Bacteria can't survive at anywhere near the temperatures achieved in the mantle. Certain bacteria can survive up to ~120C or so. The mantle is easily 800-1000C. The speculation that they might be in the mantle is nonsense and is not the least bit supported by this paper, where the in-situ measured temperature was "14 to 102C" (check in the methods section).
It amazes me that you can't concieve of the possibility that this is the first planet in the galaxy for life to have formed.
While it is technically possible, it seems astronomically unlikely considering the size and age of this galaxy. Our sun is not even a first generation star. First life in the galaxy should have occurred billions of years before our solar system even formed.
We haven't found any evidence of it anywhere else, and it's not from lack of looking.
It most certainly is from lack of looking. So far in all of human history, all we have done is a decent (not perfect) job of looking on the moon, and made a half-assed attempt at checking a few square feet of mars (if it was teeming with life we wouldn't have missed it, but we hardly checked exhaustively). 99.99999.... % of the galaxy is still left completely unexplored. We don't have enough data to even think about making conclusions about the prevalence of life in our own solar system, let alone the rest of the galaxy.
Titan and Europa are good candidates. If we don't find any there, we may not find any anywhere.

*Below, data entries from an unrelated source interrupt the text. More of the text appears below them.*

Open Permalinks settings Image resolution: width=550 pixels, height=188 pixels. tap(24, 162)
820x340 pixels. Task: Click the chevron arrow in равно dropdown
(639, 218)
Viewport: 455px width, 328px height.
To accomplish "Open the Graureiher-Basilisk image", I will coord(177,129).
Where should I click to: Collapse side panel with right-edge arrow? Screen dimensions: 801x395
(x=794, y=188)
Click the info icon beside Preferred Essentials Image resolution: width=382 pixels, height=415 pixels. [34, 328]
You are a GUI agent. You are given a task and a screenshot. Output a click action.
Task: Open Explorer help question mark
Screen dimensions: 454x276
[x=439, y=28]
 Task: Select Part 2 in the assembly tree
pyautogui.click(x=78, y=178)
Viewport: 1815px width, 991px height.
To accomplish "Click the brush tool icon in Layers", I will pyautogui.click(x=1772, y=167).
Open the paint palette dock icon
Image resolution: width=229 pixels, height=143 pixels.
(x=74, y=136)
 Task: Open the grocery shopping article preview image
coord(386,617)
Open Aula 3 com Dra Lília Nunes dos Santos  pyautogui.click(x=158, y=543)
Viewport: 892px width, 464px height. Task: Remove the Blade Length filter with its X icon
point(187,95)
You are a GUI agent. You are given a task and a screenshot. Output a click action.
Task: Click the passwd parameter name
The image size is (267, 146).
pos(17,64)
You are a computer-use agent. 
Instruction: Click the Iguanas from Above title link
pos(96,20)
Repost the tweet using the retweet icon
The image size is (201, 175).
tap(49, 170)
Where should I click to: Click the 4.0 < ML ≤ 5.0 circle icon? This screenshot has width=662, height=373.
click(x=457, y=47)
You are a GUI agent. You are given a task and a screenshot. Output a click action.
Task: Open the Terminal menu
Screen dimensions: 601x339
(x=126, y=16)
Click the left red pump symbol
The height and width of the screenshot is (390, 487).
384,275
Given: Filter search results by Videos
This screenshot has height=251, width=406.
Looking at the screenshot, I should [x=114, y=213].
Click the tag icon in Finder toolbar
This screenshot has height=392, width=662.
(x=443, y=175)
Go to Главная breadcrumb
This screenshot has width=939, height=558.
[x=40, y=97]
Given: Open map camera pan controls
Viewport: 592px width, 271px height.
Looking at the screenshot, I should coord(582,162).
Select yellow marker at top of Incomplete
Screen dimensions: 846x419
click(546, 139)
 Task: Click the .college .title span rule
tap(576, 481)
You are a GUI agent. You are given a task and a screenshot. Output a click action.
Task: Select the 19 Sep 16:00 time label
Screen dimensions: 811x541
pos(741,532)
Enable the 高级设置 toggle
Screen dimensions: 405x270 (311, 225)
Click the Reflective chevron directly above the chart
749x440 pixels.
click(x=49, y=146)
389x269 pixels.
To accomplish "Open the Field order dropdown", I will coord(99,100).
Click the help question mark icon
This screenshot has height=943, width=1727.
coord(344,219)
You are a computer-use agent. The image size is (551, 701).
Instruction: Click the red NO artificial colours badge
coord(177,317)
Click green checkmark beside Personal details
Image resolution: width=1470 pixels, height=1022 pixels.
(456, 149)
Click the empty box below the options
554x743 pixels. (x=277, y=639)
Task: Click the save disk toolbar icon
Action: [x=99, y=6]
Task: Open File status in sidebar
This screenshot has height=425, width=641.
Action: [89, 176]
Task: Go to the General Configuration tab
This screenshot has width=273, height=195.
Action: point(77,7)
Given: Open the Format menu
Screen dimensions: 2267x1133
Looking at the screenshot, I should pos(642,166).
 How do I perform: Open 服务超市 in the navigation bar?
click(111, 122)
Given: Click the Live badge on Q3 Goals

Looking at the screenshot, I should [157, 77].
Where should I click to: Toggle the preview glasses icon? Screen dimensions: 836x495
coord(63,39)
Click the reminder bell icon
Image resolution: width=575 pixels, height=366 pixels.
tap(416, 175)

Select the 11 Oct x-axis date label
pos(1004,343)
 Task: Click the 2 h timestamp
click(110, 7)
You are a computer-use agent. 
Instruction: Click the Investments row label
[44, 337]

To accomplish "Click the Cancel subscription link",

Yes, they are good candidates for carbon-based "life like us". Given the spectroscopy results of Titan's atmosphere, I would actually be surprised if we didn't find at least simple bacteria-like life there.
However, I am certain there is more than one basic path to "life" in this universe (even in this galaxy). We arrogantly assume that other life must function in a similar manner to us, so we only bother to even consider looking in environments vaguely similar to ours for life vaguely similar to us. There may well be life on Venus, or even Mercury, or the surface of the sun, or hanging out in the Oort cloud (just not anything remotely similar to Earth life). Even our science fiction does a piss-poor job of exploring this concept.
Knowledge != Intelligence
Actually, it does. If you're replenishing the oil using food sources from above ground, there'd be a minimal impact on global warming. The carbon would come from the atmosphere and go back.
Except that we're currently doing our dead level best to burn hundreds of million years of accumulated oil in a few scant centuries.
Keep in mind that our current worrisome CO2 problems are with CO2 going about 400 ppm. The Earth's atmosphere has only sunk to those low levels of CO2 needed to sustain the climate we survive on in the Neogene period when it was at 280 ppm in pre-industrial times. Kick back 500 million years to the Cambrian period, and you're looking at 4500 ppm and sea levels 200 m over modern day levels. If we only hit a mere 500 ppm, we're looking at CO2 levels not seen since the Paleogene over 20 million years ago.
Unless we can find a way to sequester carbon millions of times faster than it naturally turns into oil, we're not going to make it up by wasting cropland on throwing food down a hole.
If it's for-profit but free, you're not the customer -- you're the product (e.g., the Slashdot Beta's "audience").